Last but not least, the clinical detection of a new influenza virus relies on a curious alliance between community-based labs and the Centers for Disease Control. It’s not routine for physicians to swab the noses of persons with flu symptoms and send it off to a local microbiology lab to try to isolate any virus. When that happens and and the local lab detects a different virus, it alerts the CDC. So, the CDC is dependent on the health care providers to take samples when they are seeing patients with the flu. When it was in practice, the DMCB rarely swabbed noses, telling persons instead to go home, drink fluids and rest. In contrast, some of the DMCB’s partners got lots of swabs.
The Facts
So with that as background, a new Influenza A virus with a hemaglugglutinin type 1 and neuraminidasetype 1 that was previously restricted to pigs appeared in lab samples from Mexico in mid March, followed by April reports in California, Texas, New York City, Kansas and then recent reports in New Zealand, Hong Kong and Spain. This particular type of Influenza A was previously isolated only from pigs or had been rarely documented to be transmitted from pigs to humans. The DMCB surmises that in the pig to human cases, the humans probably got infected because they lived in close proximity to the swine and got exposed to a large amount of virus. A new H1N1 swine influenza virus has now emerged. It has changed and can now jump from human to human, leading to hundreds being infected in Mexico. While there have been reports of many deaths in that country, that’s not true in the U.S., where infections have been described as mild with sore throat, runny nose, nausea, vomiting and diarrhea.

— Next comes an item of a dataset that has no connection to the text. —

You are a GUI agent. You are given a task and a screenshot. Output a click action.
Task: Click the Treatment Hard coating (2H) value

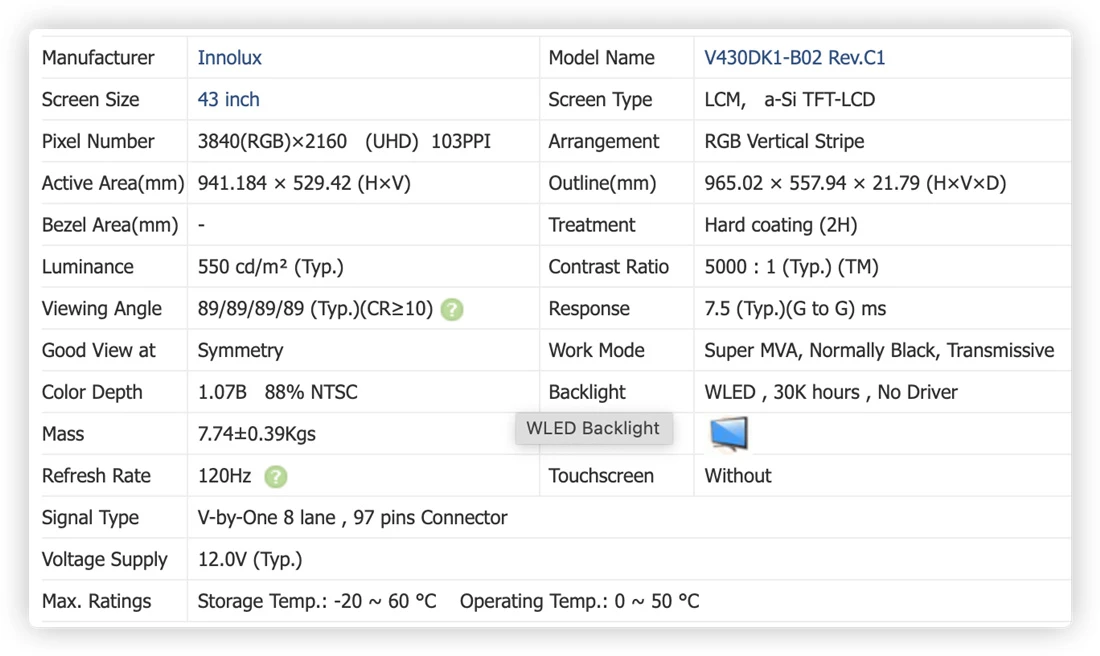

The DMCB thinks that all influenza infections have a mortality rate. It could be that because Mexico had many more cases, so it only appeared to have excess mortality. The next few weeks should clarify that.
In addition, while it may appear that this new virus is ‘spreading,’ it may also have been out there for more than a month. While it may be spreading, the DMCB thinks recent reports are being fueled by more docs sending off more nose swabs because they are aware of this swine flu outbreak. It’s not necessarily more cases, but more docs diagnosing more cases.
It is also possible that this virus could dissipate and simply go away. That has happened before and the fact that we’re headed into the summer season – where people don’t crowd as much and person to person transmission is decreased – may help that happen. Once again, time will tell.
What To Communicate
Influenza infection generally is a bigger threat to health among persons with chronic illness (see Box 2 here). Persons with diabetes can develop worsening of their blood glucose control, persons with chronic heart failure can experience an exacerbation of their disease and persons with lung diseases such as asthma or COPD can experience bronchospasm. Preventive advice to share with persons who are reported to be in counties with H1N1 is here and don’t forget to warn against aspirin in persons less than age 18 years.
Treatment with antiviral medications is recommended for any ill person suspected to have swine influenza A (H1N1) virus infection. The drugs to use are either zanamivir alone or with a combination of oseltamivir and either amantadine or rimantadine for five days. It’s important to note that this may change as more information on the virus becomes available.